◆ **Task prompt**
Would you print the records as they stand, down to the last character?
===== Records to use =====
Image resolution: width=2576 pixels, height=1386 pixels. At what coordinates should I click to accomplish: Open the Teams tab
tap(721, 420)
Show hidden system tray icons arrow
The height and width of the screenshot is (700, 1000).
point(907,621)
=====
◆ **Exercise answer**
Image resolution: width=2576 pixels, height=1386 pixels. At what coordinates should I click to accomplish: Open the Teams tab
tap(721, 420)
Show hidden system tray icons arrow
The height and width of the screenshot is (700, 1000).
point(907,621)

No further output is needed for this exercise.